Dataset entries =
'''

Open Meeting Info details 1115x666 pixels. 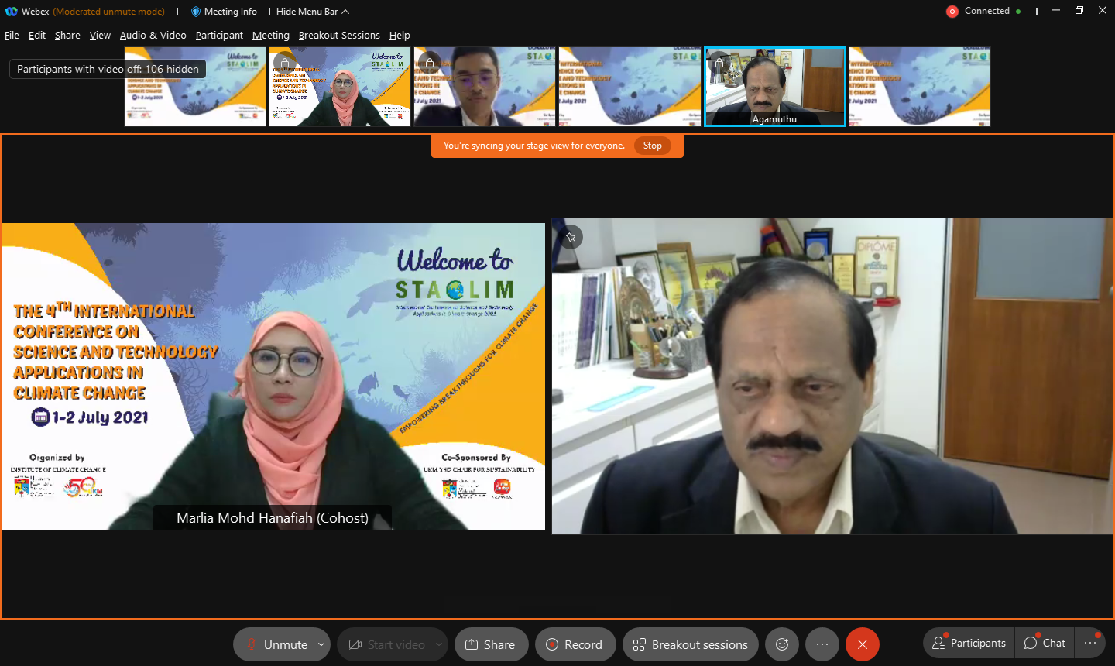[224, 12]
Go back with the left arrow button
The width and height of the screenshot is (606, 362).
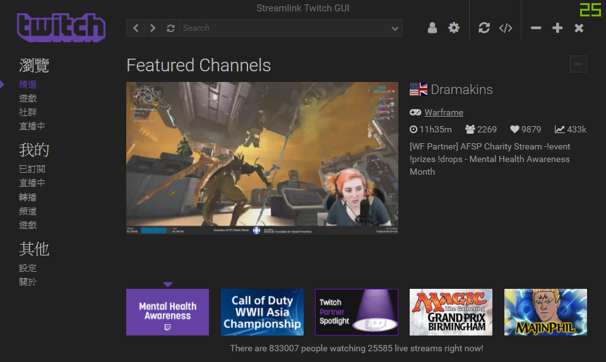[x=136, y=28]
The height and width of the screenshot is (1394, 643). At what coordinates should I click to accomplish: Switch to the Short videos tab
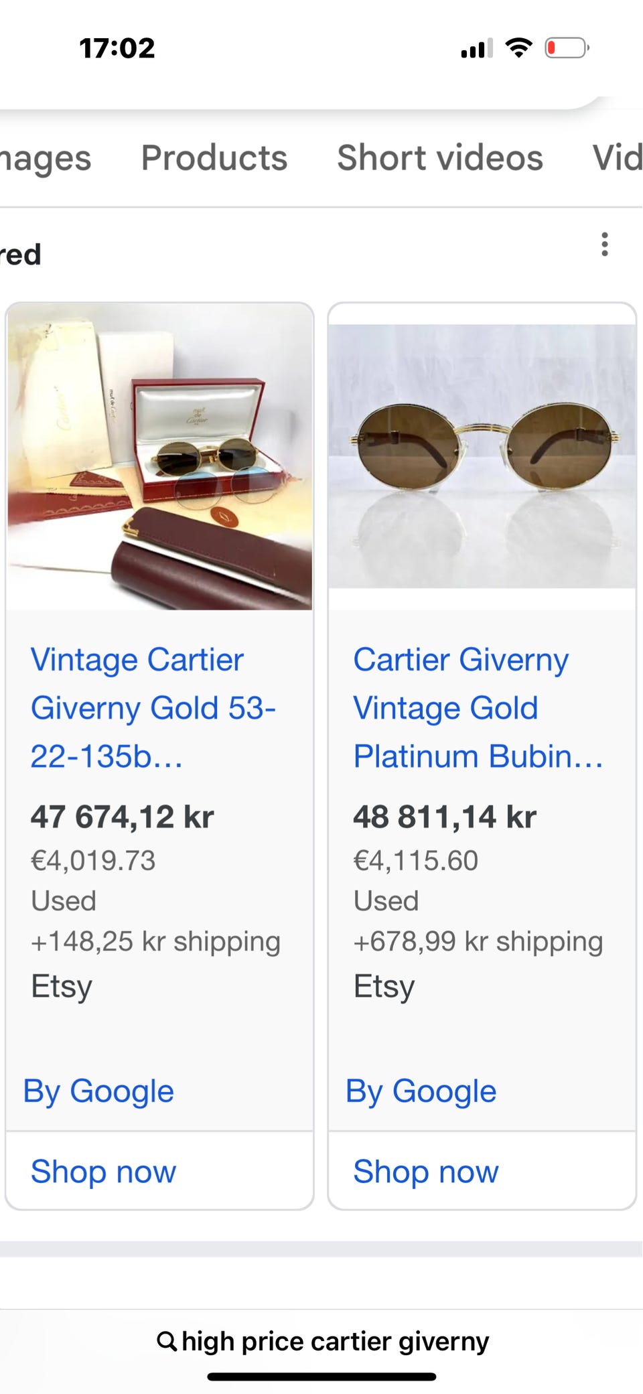coord(440,158)
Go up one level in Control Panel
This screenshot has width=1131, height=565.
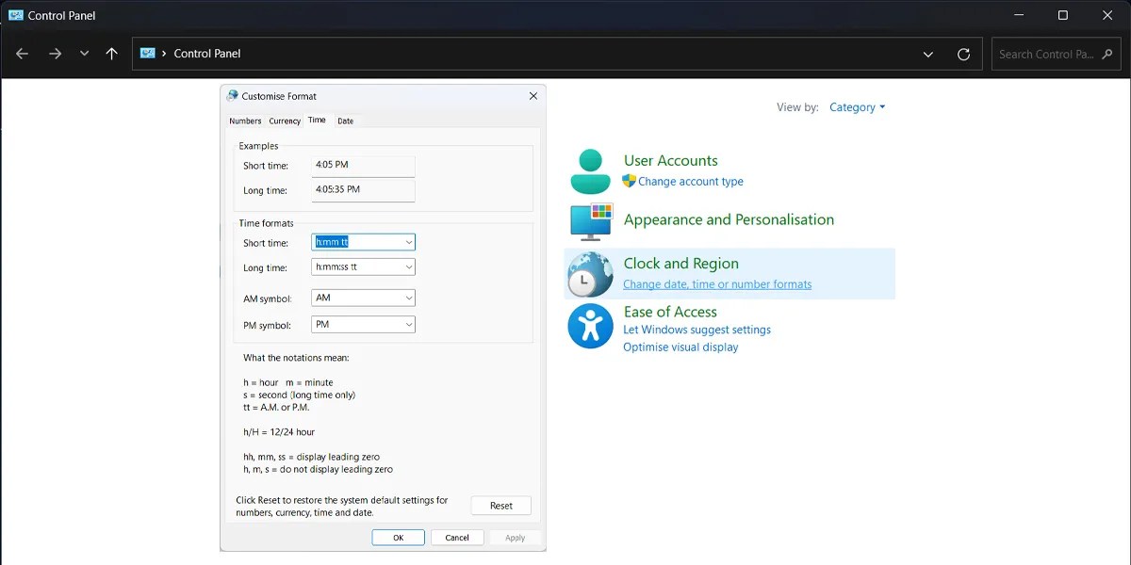coord(111,54)
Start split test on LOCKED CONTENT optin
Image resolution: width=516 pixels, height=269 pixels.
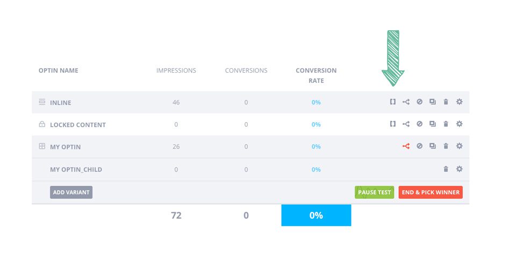[x=406, y=124]
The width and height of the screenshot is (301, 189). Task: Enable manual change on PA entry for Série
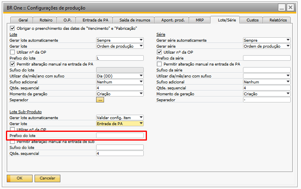click(160, 64)
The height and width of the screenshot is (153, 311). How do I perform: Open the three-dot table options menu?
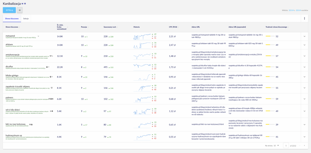point(304,19)
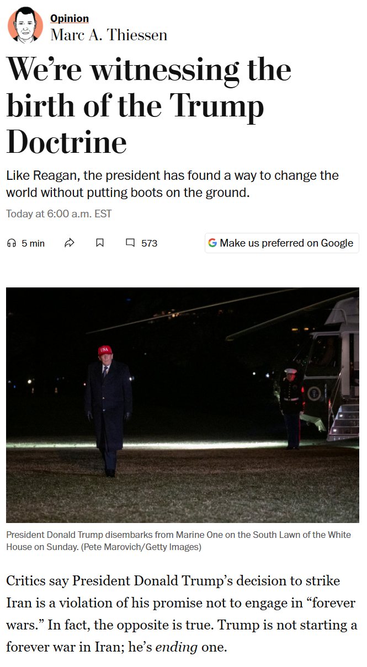Screen dimensions: 367x667
Task: Open comments via the speech bubble icon
Action: (x=130, y=243)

'''

Problem requirements = Leaving the pictures aside, transcribe exactly the lines from the one containing "Go up one level in Control Panel" to the final line of the entries above, both ends included.

Answer to this problem =
Go up one level in Control Panel
This screenshot has width=1131, height=565.
coord(111,54)
Start split test on LOCKED CONTENT optin
Image resolution: width=516 pixels, height=269 pixels.
[x=406, y=124]
The width and height of the screenshot is (301, 189). Task: Enable manual change on PA entry for Série
click(160, 64)
The height and width of the screenshot is (153, 311). How do I perform: Open the three-dot table options menu?
point(304,19)
Screen dimensions: 367x667
Task: Open comments via the speech bubble icon
Action: (x=130, y=243)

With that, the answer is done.